Geçen hafta iki gün Ergenekon’un ne olduğunu anlatmaya çalıştım. Mehmet Akif’in deyimiyle “Makul Kefere” ile “Bizim farmason”un bir karşılaştırmasını yapmıştık. Makul Kefere siyaset icabı Müslümanların değerlerine saygı duymaktadır, bizim farmason ise saygı duymamaktadır. Bu sebeple Makul Kefere takdir toplamaktadır. Bizim farmason ise düne kadar muallim olarak geldiği köyde ya sevilmemekteydi veya kovulmaktaydı. 

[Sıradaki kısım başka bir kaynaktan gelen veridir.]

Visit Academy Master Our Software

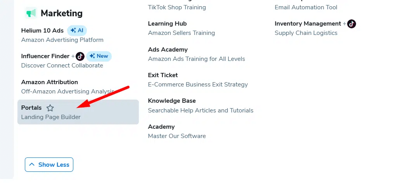pos(161,127)
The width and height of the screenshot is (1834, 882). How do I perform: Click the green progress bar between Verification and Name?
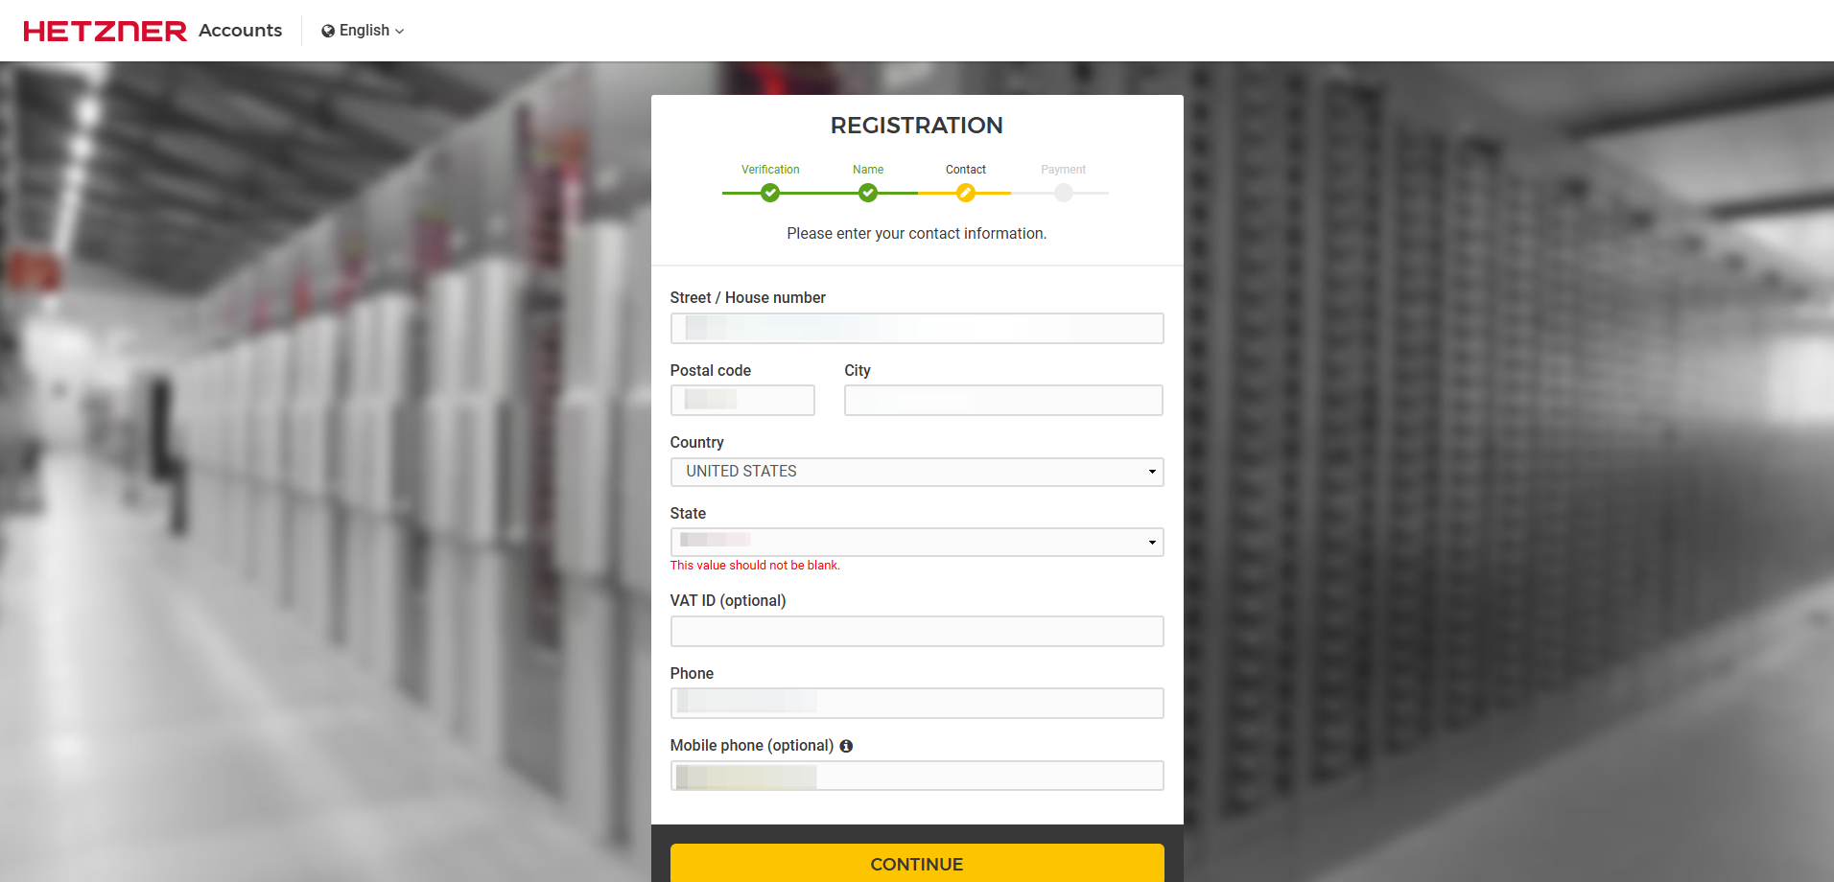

Meselenin vuzuha kavuşması için günümüzden de bir anekdot sunalım: Biri bana anlatmıştı: Fransızlar Konya çimento fabrikasına ortak oldukları zaman, orada çalışan Türk işçileri, Türk müdürün huzuruna çıkarlar, derler ki: “Biz cuma namazı kılmak istiyoruz, o saatte izin verin.”  Müdür, Bektaşi mantığıyla şöyle cevap verir: “…çalışmak da bir ibadettir(!)” İşçiler, Türk müdürden olumlu bir cevap alamayınca Fransız müdüre giderler, durumu ona anlatırlar, o da taleplerini makul görür ve izin verir.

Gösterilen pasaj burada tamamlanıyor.